Era la mia, personale, genesi del FOMO.
Adesso sarei sorpreso per come un brand, 30 anni fa, fosse cosi lucido da orchestrare magistralmente un’immagine coordinata a livello locale: quel pomeriggio, in quel negozio (visionario) di Reggio Emilia, un carrettino Siciliano spremeva arance per raccontare il DNA di una collezione fatta, letteralmente, di pochisimi pezzi basici (almeno quelli in vendita), ad un pubblico, tipo me, che fino al giorno prima raccontava tronfio: “Questi pantaloni sono di Ais-berg”.

Comprai 2 canotte. Una bianca e quella nera che indosso ora nella foto. 35.000 lire. L’una. Nel sistema economico di un ragazzo di 17 anni che riceveva una paghetta settimanale + bonus nonna, equivalevano al premio di una doppietta di 9 in latino scritto.
Ma tutto era speciale quel pomeriggio. A partire dal packaging, che dalla classica borsa di carta si era trasformato in una sacca in rete di cotone presa in prestito dai pescatori di Mazara del Vallo e conteneva un look book della collezione ispirata ad un ipotetico futuro dal gusto retró dove i codici siciliani venivano raccontati attraverso materiali tecnici quasi alieni nella loro trasparente asetticità decorata dalle mani della tradizione sartoriale palermitana.
Un contrasto che mi travolse.
La direzione creativa della campagna, se non sbaglio, era curata da Giovanni Bianco e Susanna Cucco. E quelle immagini, per anni, furono per me la Bibbia di un’estetica talmente innovativa da essere inarrivabile nella sua ispirazionalità.

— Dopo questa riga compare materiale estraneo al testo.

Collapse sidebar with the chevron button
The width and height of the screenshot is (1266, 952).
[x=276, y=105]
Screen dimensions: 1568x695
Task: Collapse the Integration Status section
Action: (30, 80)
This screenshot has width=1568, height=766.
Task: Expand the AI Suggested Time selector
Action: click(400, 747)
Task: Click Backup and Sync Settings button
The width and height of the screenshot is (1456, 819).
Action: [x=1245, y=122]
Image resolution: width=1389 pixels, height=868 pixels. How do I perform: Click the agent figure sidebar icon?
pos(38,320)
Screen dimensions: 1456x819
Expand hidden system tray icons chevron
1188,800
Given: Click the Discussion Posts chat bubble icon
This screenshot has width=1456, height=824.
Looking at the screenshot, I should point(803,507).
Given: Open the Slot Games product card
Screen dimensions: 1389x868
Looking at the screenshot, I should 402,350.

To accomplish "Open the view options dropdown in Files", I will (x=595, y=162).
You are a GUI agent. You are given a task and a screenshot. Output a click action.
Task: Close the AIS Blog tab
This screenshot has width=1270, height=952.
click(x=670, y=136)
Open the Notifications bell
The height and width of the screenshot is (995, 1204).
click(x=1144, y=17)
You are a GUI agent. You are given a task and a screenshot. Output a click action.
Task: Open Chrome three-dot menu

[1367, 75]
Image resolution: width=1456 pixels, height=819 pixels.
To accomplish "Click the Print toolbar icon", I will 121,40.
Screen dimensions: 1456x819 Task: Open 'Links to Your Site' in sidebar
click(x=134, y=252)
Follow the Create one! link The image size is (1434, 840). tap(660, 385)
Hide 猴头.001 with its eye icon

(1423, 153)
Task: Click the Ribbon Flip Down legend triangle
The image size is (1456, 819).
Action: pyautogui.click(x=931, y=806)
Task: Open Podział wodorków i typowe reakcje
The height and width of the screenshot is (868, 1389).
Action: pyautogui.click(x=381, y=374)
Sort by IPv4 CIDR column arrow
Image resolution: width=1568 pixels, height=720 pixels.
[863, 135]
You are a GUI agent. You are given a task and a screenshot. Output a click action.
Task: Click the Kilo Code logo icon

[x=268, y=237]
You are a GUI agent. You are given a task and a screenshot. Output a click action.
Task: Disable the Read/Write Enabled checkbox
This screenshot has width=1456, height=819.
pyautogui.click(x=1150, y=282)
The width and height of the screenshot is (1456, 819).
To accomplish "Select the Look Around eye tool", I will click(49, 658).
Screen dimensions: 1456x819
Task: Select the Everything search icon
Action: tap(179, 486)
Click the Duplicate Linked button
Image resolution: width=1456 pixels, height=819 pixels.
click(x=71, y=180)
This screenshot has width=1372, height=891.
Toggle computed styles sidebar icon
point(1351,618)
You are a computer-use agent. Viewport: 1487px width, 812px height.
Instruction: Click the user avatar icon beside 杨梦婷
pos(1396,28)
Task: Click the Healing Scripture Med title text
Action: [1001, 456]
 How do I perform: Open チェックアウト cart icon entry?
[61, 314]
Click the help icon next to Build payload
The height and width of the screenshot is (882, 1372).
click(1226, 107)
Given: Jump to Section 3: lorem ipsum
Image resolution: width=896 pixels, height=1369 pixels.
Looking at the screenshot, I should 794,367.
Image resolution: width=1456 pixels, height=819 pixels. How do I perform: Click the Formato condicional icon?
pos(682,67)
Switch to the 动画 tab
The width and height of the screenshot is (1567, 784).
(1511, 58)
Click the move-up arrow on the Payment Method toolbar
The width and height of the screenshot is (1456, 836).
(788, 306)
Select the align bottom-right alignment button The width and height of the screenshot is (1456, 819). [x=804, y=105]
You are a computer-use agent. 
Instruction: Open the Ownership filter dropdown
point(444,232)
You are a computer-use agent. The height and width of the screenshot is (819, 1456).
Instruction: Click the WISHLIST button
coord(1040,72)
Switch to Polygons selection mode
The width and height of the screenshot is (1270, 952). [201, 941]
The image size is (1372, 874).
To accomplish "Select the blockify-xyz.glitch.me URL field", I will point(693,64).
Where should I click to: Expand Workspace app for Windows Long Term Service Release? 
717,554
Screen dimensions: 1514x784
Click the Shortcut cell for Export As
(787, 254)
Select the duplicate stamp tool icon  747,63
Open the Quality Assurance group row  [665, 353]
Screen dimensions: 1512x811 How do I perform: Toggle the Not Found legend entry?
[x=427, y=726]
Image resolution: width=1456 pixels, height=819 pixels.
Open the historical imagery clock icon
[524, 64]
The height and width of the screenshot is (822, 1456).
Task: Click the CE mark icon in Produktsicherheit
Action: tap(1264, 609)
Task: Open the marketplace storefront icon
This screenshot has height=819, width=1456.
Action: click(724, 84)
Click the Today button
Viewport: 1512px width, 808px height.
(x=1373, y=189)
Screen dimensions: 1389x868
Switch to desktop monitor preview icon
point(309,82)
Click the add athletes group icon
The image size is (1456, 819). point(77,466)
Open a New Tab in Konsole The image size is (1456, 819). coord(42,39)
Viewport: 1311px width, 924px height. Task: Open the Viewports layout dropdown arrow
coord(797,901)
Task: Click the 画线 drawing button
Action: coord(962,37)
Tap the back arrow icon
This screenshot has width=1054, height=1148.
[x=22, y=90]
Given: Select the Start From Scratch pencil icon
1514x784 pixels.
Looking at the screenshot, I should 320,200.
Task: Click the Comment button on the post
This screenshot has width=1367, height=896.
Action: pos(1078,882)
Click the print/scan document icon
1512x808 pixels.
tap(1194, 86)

Tornai a casa con due (2!) pezzi che non sapevo se (e quando) avrei mai indossato. Tuttavia, quel logo a vista, così gridato, iniziava ad essere sempre più evidente attorno a me, in un processo di endorsement che, ai tempi, nemmeno era stato coniato come termine. La prima che ruppe il ghiaccio fu Giorgia, a Sanremo.
Ricordo ancora un sabato mattina, mentre facevo colazione in cucina, un articolo nella pagina di costume del Resto del Carlino, in cui una giornalista (sicuramente Eva Desiderio) scrisse un pezzo su Dolce&Gabbana, ai tempi ancora definiti come enfans terribles della moda, dicendo, con un certo sarcasmo complice, che “le loro giacche con silhouette da Narciso, ormai si vendevano come panini”.
E’ stata una delle poche volte in cui mi sono identificato con l’esemplificazione estetica dei valori di un brand.
Più avanti, vidi una t-shirt color carne in una pubblicità e decisi che, portanto una tesi sull’estetismo all’esame di maturità, dovevo indossarla per essere credibile nella mia narrazione su Oscar Wilde e il suo notorio abbandono alle tentazioni estetiche. Non riuscendo a trovarla tra i miei (pochi) canali disponibili, andai direttamente a Milano, nel NEGOZIO di via della Spiga, con in mano il foglio di giornale strappato da Max (magazine che ai tempi era il vademecum dello stile maschile) sicuro che, andando direttamente sul monte, gli dei della Magna Grecia sarebbero stati clementi e avrebbero esaudito la mia richiesta . Una mossa che anche ora, a distanza di 30 anni, trovo tanto ardita quanto ammirevole.


Ma il destino fu avverso. Era esaurita.
In quel momento ho capito che l’audacia é la virtú dei forti, ma i forti sono quelli che devono poi gestire il compromesso.
E quindi alla fine ho indossato altro, ma con la consapevolezza che l’espressione di me stesso da quel momento in poi sarebbe diventata molto più elaborata e coraggiosa di quello che credevo fosse possibile.
E cosí, uscito dall’esame, mi feci accompagnare direttamente nel negozio di Reggio Emilia per prendere, come regalo, quella giacca di Dolce&Gabbana in nylon nero che avevo chiesto di tenermi da parte.
Sapendo che sarebbe stata venduta con la velocità di un panino.